Venerdì 3 novembre 2017 prosegue la sesta edizione della stagione invernale al Teatro Masini di Faenza targata Emilia Romagna Festival. La voce di Catherine Spaak racconterà, su un sofisticato tappeto musicale al pianoforte di Corrado De Bernart, le avventure de Il Piccolo Principe, una fiaba senza tempo di Antoine de Saint-Exupéry. Le musiche, protagoniste al pari delle parole, portano le firme di grandi autori come Bacalov, Glass, Nyman e Satie.

Il Piccolo Principe è una favola che nel corso degli anni si è affinata sempre di più, fino a diventare un’opera assoluta per acume e leggerezza. Al giorno d’oggi può essere considerata all’unanimità una delle rare storie capaci di unire adulti e bambini. Dotata di una profondità poetica mai pedante, capace di trattare con leggerezza e incanto la complessità del mondo e dei rapporti umani, Il Piccolo Principe, grazie alle parole e ai disegni dell’autore, ha finalmente raggiunto l’autorità e l’essenzialità del classico.

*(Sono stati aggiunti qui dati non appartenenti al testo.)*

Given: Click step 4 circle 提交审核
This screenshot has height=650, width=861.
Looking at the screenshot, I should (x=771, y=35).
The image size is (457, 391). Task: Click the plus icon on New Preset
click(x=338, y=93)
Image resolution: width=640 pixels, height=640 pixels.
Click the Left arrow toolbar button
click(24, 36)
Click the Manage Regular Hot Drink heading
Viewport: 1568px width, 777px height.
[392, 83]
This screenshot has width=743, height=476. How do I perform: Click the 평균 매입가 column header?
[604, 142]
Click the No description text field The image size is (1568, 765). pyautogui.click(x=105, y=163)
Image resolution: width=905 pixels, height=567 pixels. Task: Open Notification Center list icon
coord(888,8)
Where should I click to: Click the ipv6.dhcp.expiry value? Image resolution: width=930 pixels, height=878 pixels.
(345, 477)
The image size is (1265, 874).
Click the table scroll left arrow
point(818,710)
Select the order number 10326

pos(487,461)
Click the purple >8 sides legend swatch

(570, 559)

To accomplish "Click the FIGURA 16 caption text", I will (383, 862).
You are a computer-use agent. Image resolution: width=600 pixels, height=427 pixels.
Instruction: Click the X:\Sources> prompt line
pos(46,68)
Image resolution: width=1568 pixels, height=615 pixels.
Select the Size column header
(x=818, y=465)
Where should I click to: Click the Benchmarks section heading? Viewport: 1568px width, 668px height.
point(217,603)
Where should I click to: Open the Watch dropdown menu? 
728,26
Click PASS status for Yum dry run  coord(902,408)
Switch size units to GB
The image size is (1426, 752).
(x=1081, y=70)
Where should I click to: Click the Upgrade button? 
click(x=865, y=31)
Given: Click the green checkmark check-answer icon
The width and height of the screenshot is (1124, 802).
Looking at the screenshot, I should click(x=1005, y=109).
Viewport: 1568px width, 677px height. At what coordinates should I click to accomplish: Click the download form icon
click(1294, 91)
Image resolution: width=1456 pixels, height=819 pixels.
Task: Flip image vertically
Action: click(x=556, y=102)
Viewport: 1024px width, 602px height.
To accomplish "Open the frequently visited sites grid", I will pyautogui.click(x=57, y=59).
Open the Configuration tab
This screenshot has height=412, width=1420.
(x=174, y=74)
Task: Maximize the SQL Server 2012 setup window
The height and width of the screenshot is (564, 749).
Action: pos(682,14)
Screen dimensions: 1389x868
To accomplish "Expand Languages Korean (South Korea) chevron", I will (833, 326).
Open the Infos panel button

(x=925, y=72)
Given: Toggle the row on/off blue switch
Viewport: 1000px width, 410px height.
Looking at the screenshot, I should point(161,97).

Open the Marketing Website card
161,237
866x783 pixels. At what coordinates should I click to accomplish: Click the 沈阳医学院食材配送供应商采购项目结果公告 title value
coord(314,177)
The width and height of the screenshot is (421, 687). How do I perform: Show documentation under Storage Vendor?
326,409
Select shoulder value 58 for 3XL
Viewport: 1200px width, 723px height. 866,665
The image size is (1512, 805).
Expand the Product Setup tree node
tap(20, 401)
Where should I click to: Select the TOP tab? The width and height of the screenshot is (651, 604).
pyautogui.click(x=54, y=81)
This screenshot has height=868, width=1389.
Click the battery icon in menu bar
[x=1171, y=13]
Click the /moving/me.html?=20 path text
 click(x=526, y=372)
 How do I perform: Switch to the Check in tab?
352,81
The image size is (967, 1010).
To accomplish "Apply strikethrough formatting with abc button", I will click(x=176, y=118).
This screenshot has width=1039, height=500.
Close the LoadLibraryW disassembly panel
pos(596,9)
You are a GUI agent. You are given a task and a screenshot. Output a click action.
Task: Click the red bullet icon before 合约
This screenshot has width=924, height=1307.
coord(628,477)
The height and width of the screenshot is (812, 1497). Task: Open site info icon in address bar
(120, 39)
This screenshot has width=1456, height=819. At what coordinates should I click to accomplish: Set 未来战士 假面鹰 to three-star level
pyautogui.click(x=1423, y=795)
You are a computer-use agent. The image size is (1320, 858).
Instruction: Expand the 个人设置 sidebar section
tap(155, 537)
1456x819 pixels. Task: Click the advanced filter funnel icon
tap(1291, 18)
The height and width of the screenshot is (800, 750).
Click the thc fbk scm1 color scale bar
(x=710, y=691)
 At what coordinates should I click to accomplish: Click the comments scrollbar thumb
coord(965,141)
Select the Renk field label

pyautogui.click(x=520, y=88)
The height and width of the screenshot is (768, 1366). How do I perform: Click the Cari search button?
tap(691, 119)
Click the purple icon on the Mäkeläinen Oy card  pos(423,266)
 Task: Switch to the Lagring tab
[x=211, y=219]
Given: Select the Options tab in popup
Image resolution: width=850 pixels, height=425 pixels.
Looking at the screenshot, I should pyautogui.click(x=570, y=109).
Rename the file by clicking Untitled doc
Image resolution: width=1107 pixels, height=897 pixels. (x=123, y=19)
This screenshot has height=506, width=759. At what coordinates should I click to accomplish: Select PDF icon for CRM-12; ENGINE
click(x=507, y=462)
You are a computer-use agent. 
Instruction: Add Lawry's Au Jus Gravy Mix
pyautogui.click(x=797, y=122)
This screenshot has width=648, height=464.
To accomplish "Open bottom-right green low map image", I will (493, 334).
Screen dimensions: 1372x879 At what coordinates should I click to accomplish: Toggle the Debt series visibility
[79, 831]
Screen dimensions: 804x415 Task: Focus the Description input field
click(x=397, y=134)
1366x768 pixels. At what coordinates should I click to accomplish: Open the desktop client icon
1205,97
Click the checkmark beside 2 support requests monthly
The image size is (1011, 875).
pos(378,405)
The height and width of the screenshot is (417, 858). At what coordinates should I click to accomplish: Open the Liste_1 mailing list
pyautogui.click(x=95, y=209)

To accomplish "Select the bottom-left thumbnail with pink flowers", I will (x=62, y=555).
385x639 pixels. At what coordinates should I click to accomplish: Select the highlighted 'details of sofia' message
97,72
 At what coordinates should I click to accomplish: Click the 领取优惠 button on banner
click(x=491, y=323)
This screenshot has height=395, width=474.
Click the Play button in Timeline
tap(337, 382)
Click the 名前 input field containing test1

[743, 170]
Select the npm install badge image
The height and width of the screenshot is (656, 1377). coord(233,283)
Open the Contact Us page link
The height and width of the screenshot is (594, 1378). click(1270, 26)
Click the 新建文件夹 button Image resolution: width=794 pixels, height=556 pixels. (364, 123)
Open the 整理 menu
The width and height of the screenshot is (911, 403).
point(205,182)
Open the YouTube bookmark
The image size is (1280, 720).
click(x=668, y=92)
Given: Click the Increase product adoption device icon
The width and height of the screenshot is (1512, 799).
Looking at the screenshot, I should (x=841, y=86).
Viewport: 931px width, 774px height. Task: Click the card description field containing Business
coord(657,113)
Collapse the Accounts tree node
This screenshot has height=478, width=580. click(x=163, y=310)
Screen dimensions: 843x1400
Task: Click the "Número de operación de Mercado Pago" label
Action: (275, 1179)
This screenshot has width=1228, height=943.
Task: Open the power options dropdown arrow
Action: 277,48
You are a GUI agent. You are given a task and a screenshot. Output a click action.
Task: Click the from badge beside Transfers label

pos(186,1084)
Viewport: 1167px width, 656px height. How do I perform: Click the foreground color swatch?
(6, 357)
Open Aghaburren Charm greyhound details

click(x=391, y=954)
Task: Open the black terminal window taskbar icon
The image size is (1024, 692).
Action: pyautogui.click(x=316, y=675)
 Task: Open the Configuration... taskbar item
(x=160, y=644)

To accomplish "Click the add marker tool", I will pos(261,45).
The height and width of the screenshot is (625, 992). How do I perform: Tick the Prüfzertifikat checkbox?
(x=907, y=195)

Da questa idea è partita Catherine Spaak per creare uno spettacolo molto delicato, poetico, capace di emozionare la propria ideatrice prima ancora che il pubblico. Lei stessa infatti ha selezionato i brani, riuscendo a trasporre la favola in una struttura più snella, più adeguata al teatro. Attrice monumentale, dotata di una sensibilità trasversale alle arti, Catherine Spaak è nata a nata a Parigi da un’illustre famiglia belga, tra politici e artisti. Si è trasferita in Italia dal 1960, dove, semplicemente, ha scritto la storia del cinema italiano, partecipando a film imprescindibili come Il sorpasso e L’armata Brancaleone con Vittorio Gassman, Io e Caterina con Alberto Sordi, Il gatto a nove code di Dario Argento e Febbre da cavallo con Gigi Proietti, sapendosi inoltre dimostrare arguta anche nel ruolo di giornalista, scrittrice, presentatrice e autrice di programmi tv, tra cui vale la pena ricordare Harem, per Rai 3.

Corrado de Bernard, invece, sopraffino pianista e clavicembalista, svolge attività concertistica come solista, in duo, in varie formazioni cameristiche, come pianista e come clavicembalista. È tra i componenti del Quintetto di Roma, dell’Ensemble Trois Mouvements e del gruppo da camera G.M.I., orchestra di cui è attualmente il direttore artistico. Vincitore del premio Goffredo Petrassi, ha all’attivo tourné in tutto il mondo, dagli Stati Uniti al Kenya. Diplomato con lode in pianoforte al “Tito Schipa” di Lecce e in clavicembalo al “Santa Cecilia” di Roma, ha scelto per questo evento una gamma di brani di cinque grandi compositori, Luis Bacalov, Philip Glass, Michael Nyman ed Erik Satie, tra i più innovativi e acclamati nell’ultimo secolo.